**TEXT PASSAGE**.
_ _ _

Before the protests and petitions, the countless public meetings and a bitter planning fight, the remaking of Toronto’s John Fisher Public School was supposed to be the type of project politicians and bureaucrats love to call a “win-win.”

When a developer bought a plot of land beside the school in 2010 and proposed a condo building that far exceeded the city’s guidelines, the cash-strapped Toronto District School Board saw an opportunity to forge a partnership that would give the midtown neighbourhood near Yonge and Eglinton a new school.

The resulting seven-year saga - which has exposed flaws in the planning process - raised questions about public-private agreements and heightened tension between the school board and city about what happens when municipal planning and budgetary pressures clash.

The high-rise at 18-30 Erskine Ave. is moving ahead with a new developer, but without a new school, after an Ontario Municipal Board settlement that The Globe and Mail has learned included a $30,000 private payout to a neighbourhood association.

And instead of saving money, the TDSB, under legal threat from parents, is paying to retrofit John Fisher to accommodate the private development.

For the developer, the coming construction is routine in a growing city. “It’s not an unusual thing at all,” says Marvin Katz, co-founder of KG Group, which has successfully developed numerous sites adjacent to school zones.

Toronto’s chief planner, Jennifer Keesmaat, believes the project has become emblematic of broader issues that the province is trying to address with sweeping changes to the OMB and a cautionary tale about future school projects.

“This is a poster child for why OMB reform is required,” she says. “The public interest was not well served. The system is broken.”

_ _ _

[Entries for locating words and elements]

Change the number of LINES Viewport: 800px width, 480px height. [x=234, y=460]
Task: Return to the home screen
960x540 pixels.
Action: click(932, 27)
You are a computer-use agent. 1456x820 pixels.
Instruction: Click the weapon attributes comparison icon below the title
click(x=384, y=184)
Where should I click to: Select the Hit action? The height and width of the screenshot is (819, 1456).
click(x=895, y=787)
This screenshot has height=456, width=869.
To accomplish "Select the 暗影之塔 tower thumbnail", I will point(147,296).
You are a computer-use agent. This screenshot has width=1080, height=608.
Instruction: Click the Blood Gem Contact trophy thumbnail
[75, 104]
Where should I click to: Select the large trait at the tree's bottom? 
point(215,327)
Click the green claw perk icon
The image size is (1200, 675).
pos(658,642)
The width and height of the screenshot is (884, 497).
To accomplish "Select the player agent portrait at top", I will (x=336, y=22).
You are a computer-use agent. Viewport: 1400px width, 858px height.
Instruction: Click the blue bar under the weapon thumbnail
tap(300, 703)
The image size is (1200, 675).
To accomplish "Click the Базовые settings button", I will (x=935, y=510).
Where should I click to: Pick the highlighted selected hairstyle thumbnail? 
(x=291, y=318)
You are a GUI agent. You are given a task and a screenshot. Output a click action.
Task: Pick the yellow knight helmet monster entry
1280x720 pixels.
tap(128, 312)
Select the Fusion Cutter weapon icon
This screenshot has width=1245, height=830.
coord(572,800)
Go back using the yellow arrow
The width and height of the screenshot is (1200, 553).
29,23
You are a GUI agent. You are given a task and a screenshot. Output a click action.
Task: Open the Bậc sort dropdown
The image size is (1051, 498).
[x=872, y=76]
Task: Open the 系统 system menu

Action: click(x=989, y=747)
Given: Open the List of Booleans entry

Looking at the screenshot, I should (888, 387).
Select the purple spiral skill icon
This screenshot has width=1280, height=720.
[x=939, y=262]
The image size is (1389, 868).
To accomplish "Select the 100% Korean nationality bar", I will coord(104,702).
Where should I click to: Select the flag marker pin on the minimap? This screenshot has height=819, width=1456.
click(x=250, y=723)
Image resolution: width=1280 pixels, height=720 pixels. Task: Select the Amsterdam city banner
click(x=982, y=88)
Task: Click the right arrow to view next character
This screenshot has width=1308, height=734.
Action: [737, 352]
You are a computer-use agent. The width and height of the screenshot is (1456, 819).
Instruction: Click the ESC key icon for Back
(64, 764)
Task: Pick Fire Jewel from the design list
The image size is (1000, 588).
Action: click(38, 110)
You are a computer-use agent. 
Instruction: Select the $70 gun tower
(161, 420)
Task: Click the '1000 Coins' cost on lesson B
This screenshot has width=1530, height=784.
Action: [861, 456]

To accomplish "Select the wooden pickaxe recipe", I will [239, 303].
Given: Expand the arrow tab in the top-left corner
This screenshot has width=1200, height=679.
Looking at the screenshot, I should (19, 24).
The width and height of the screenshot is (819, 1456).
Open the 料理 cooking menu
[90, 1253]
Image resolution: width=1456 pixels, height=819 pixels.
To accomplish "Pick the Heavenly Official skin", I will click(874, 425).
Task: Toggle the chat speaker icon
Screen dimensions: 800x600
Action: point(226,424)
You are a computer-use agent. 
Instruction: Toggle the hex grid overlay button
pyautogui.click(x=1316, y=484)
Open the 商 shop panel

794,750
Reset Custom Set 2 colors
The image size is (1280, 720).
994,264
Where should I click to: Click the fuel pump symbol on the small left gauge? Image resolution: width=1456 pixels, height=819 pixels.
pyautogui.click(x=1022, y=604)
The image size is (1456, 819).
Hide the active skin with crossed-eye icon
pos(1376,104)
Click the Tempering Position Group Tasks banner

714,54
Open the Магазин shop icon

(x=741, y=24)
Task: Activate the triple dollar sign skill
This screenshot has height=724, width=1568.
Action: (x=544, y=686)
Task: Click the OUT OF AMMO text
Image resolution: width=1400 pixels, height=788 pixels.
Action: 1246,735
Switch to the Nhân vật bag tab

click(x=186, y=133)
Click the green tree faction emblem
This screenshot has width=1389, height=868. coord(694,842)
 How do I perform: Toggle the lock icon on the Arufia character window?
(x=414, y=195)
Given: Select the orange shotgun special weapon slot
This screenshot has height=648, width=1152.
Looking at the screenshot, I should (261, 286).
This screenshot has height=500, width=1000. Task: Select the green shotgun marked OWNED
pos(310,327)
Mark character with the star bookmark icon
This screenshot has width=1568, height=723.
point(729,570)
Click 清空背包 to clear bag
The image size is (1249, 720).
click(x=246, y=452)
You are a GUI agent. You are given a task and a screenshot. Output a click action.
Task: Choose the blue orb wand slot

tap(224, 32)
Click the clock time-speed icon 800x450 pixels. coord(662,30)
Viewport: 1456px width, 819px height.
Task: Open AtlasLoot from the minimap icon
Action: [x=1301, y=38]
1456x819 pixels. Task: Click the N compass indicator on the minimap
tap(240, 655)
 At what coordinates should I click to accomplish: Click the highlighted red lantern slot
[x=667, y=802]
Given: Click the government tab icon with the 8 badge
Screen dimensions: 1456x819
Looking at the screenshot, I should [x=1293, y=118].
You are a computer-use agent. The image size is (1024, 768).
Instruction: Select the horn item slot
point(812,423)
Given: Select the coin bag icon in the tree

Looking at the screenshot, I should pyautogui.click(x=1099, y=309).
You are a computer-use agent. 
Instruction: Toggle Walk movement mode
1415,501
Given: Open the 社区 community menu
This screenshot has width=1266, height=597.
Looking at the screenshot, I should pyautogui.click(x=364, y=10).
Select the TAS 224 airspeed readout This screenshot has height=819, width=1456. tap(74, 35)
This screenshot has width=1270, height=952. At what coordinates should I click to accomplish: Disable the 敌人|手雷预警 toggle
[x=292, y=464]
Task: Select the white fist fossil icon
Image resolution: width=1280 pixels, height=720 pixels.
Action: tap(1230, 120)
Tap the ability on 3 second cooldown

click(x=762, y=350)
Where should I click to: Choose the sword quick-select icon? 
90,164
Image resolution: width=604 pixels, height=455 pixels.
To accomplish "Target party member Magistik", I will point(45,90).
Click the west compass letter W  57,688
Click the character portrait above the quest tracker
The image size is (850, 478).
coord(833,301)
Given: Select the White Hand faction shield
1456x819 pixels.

_ _ _

**PROBLEMS TO WORK ON**.
- a) From the article on John Fisher Public School, quote the passage starting with "When a developer" and going on through "a new school.".
- b) Based on the article on John Fisher Public School, decide whether each statement agrees with it, and support each yes or no with the deciding words quoted from the article: (i) The developer bought the land beside the school in 2010. (ii) The high-rise at 18-30 Erskine Ave. is going ahead with a new school. (iii) Toronto's chief planner calls the system broken.

**ANSWERS**.
- a)
When a developer bought a plot of land beside the school in 2010 and proposed a condo building that far exceeded the city’s guidelines, the cash-strapped Toronto District School Board saw an opportunity to forge a partnership that would give the midtown neighbourhood near Yonge and Eglinton a new school.

- b)
(i) Yes: "When a developer bought a plot of land beside the school in 2010"
(ii) No: "is moving ahead with a new developer, but without a new school"
(iii) Yes: "The system is broken."